Уходить я пытался несколько раз, но каждый раз Сергей вскакивал, не пускал, тревожился.
– Не уходи. Если устал, то спи. Ложись вот на диван и спи. А утром позавтракаем, выпьем хорошенько. Эх, жаль, что сейчас вина нет. Мы бы сейчас выпили.
Теперь я понимаю, почему он не отпускал меня, почему так волновался:
Одному ему до утра оставаться не хотелось. Боялся. Страх одиночества в нем был настолько силен, что когда я уходил часов около шести утра, он разбудил сестру и уговорил ее посидеть с ним.
– Посиди вот здесь на диване. Я тебе стихи читать буду.
Попрощались, и больше я уже не видал Есенина живым.
А когда стоял у его гроба в Доме печати, многое стало понятным, что непонятно было в ту ночь, многое приобрело определенное, большое значение, что тогда казалось случайным.
...Не помню у кого – кажется, у римлян – была очень образная пословица:
– Есть люди, которых поцеловал Бог.
Щедро, гармонически-цельно был одарен природой рязанский юноша Сергей Есенин. Кто видел Есенина в юности, кто видел эти его золотые курчавые волосы, его светло-синие глаза, его улыбчивое лицо, эту его скромность и нежную приветливость всем и всему, тот, даже не зная, что он пишет уже неплохие стихи, непременно подумал бы:
– Этот курчавый рязанский парень обязательно будет поэтом.

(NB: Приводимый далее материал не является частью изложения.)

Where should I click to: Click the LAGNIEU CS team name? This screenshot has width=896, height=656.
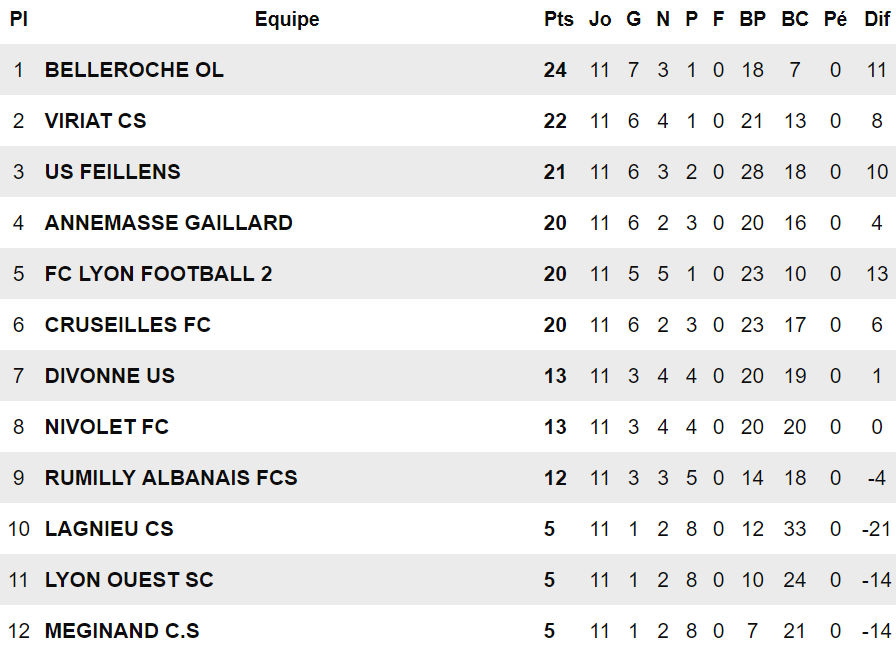(x=108, y=529)
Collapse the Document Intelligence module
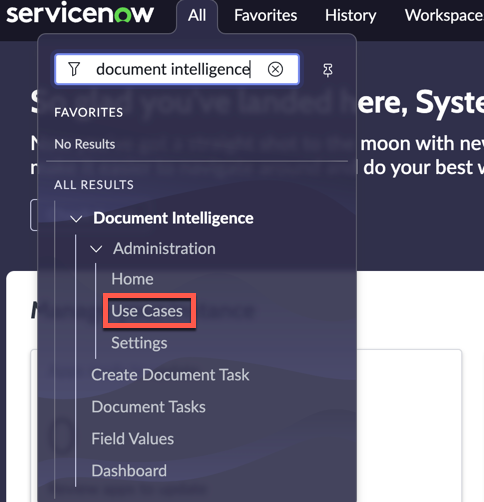 pos(76,219)
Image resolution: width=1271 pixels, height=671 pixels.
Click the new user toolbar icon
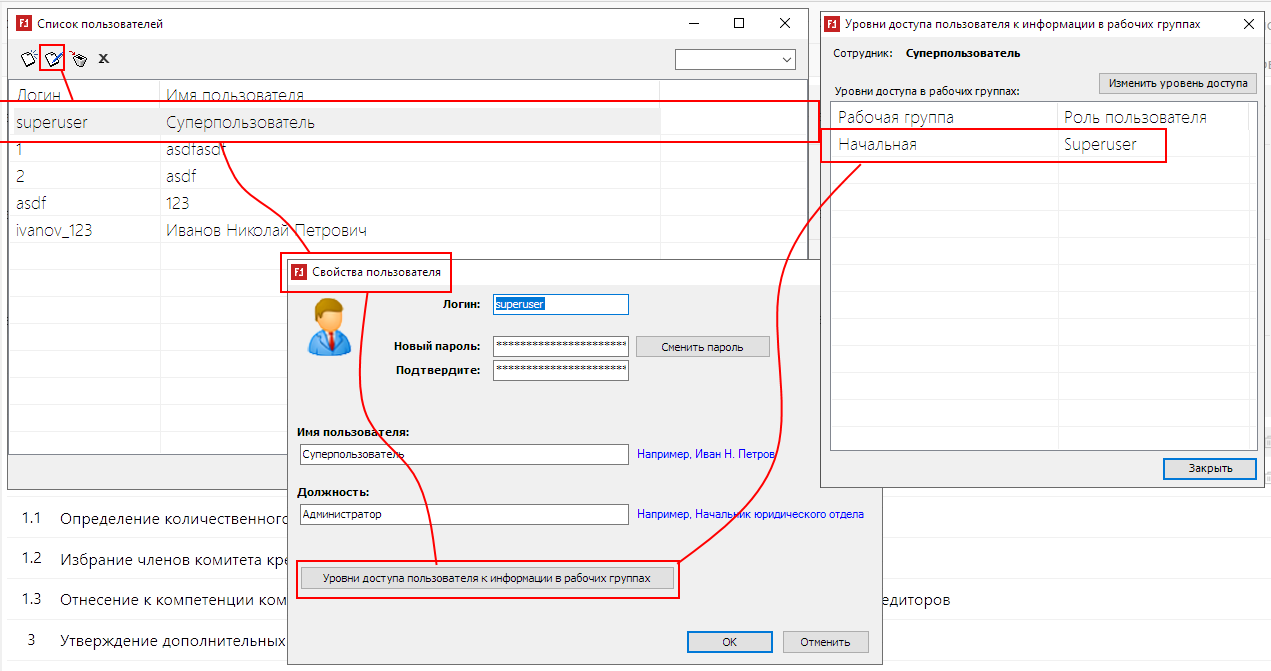29,59

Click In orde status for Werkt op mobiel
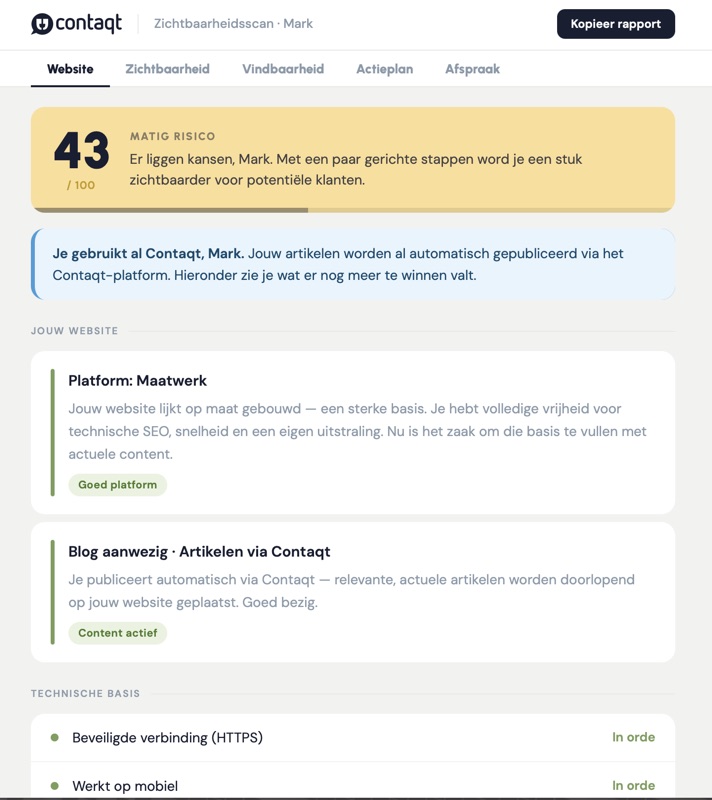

Помню голодную столовку с кониной на Тверской, против «Алатра», в которой собирались самые бедные писатели, поэты и журналисты и которой управлял тоже поэт, к сожалению, достаточно крепко забытый – П. П. Потемкин. Это был 18-й год. Здесь я впервые встретил золотоволосого рязанского мальчика в поддевке, с шарфом, два раза перекинутым вокруг шеи, в аккуратных «гамбургских» сапогах с прямыми голенищами, всему улыбающегося, нежного, немного робкого, немного смешного, – стилизованного деревенского юношу, попавшего в большой город. Познакомил меня с ним, кажется, Василий Каменский. Василий Каменский тогда сидел на табуретке в боковой комнатушке с гармошкой и играл деревенские мотивы под пермские частушки и, как глухарь во время тока, не слышал и не видел вокруг себя ничего. Есенин стоял около него и с некоторой восторженностью слушал пермяка с его пермяцкими песнями и мотивами, которые не были похожи на рязанские. И улыбался.